BEGIN DATA EXTRACT

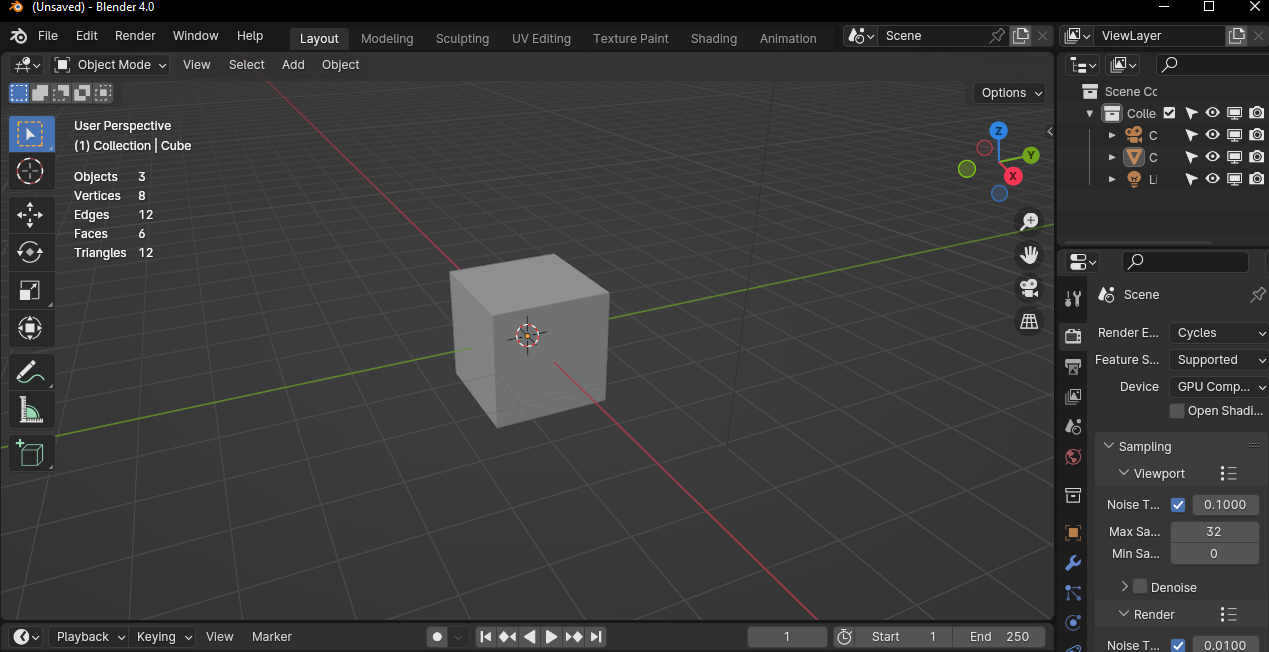Toggle camera view in viewport
Screen dimensions: 1269x652
[x=1028, y=288]
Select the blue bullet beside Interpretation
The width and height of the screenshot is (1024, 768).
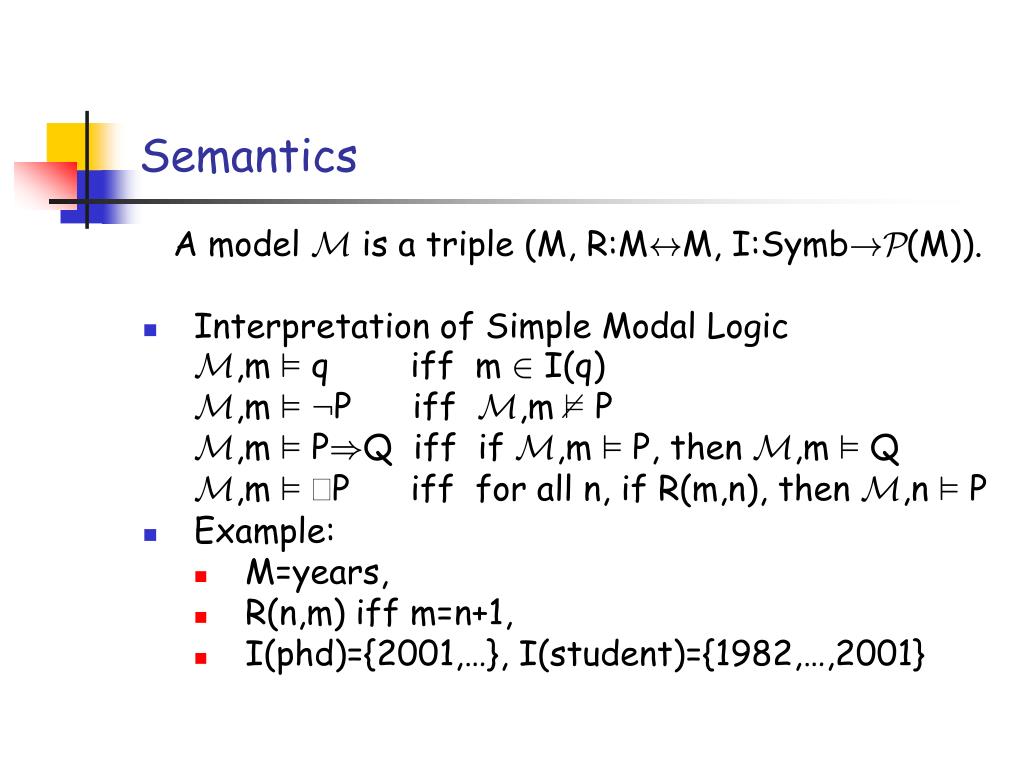coord(150,330)
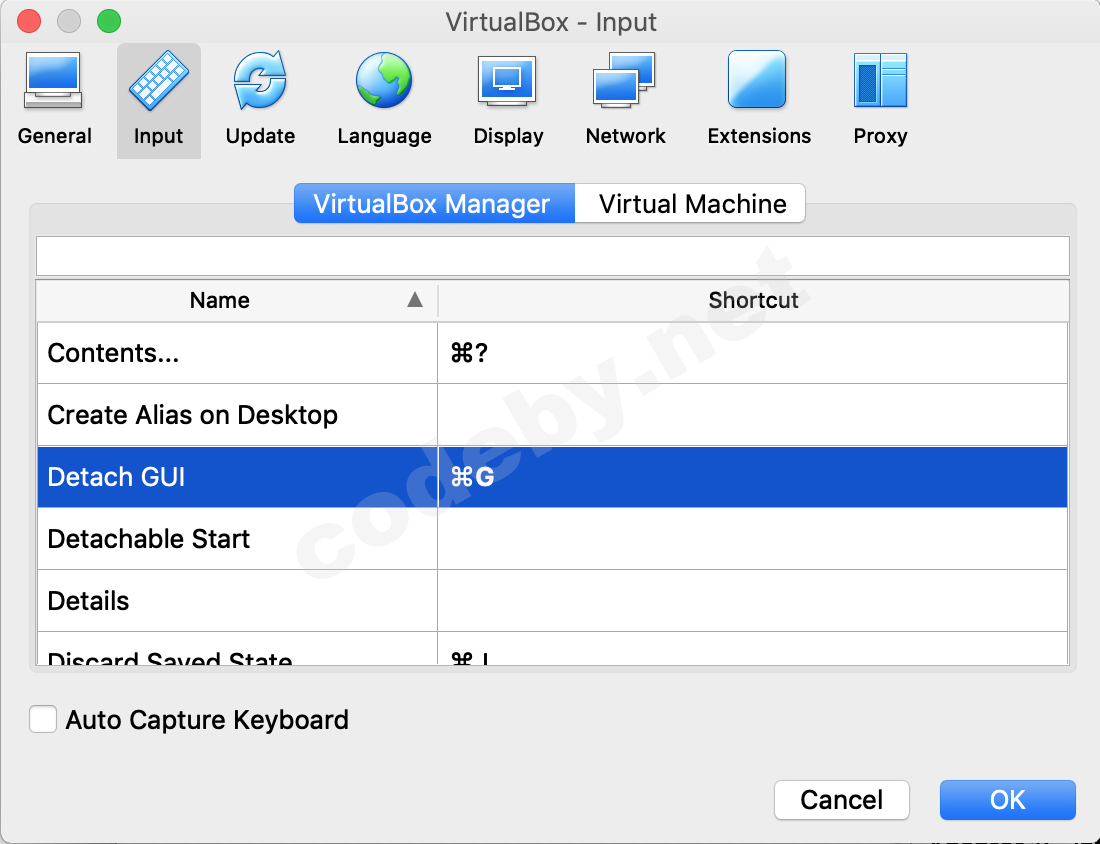Switch to the Virtual Machine tab

pyautogui.click(x=692, y=204)
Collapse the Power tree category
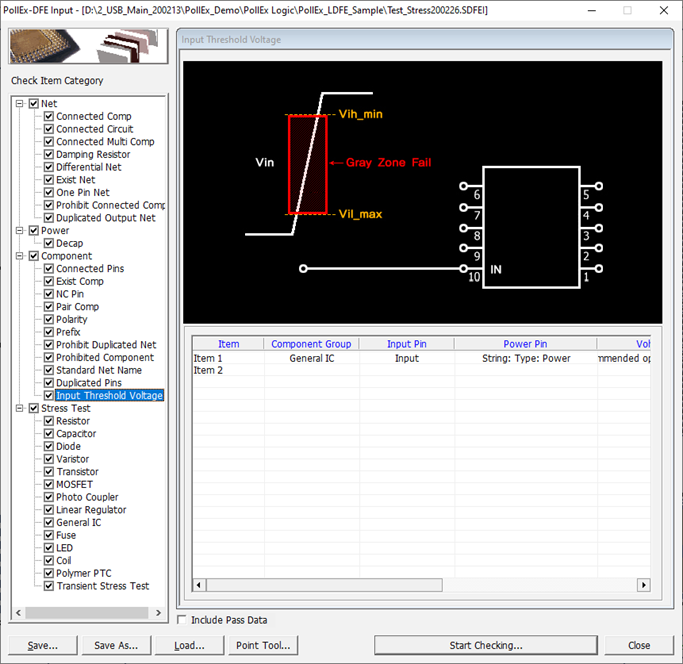Viewport: 683px width, 664px height. coord(21,231)
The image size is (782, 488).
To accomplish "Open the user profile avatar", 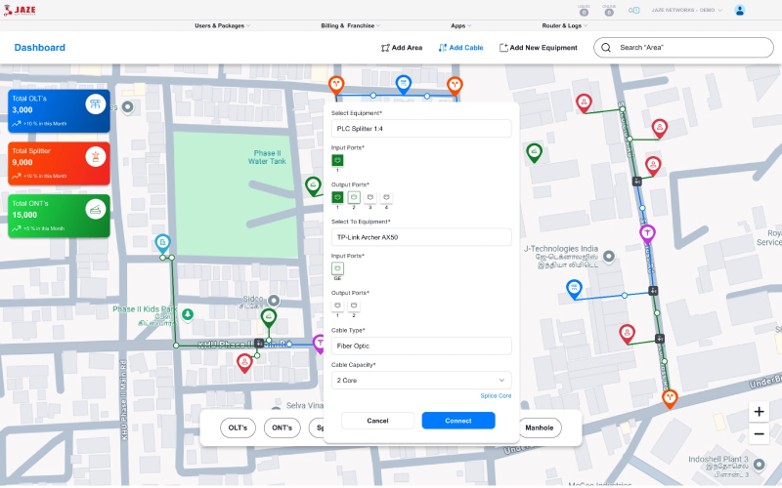I will click(x=740, y=10).
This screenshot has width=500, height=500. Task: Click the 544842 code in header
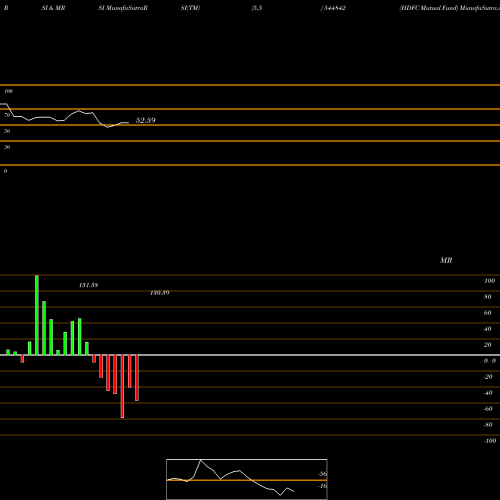pyautogui.click(x=334, y=8)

END DATA EXTRACT

What is needed is an exact copy of the lines above, from the one holding "Select the blue bullet beside Interpretation" down to the one holding "The image size is (782, 488).", with those two included and the pictures left out.

TASK OUTPUT
Select the blue bullet beside Interpretation
The width and height of the screenshot is (1024, 768).
coord(150,330)
Switch to the Virtual Machine tab

pyautogui.click(x=692, y=204)
Collapse the Power tree category
Viewport: 683px width, 664px height. coord(21,231)
The image size is (782, 488).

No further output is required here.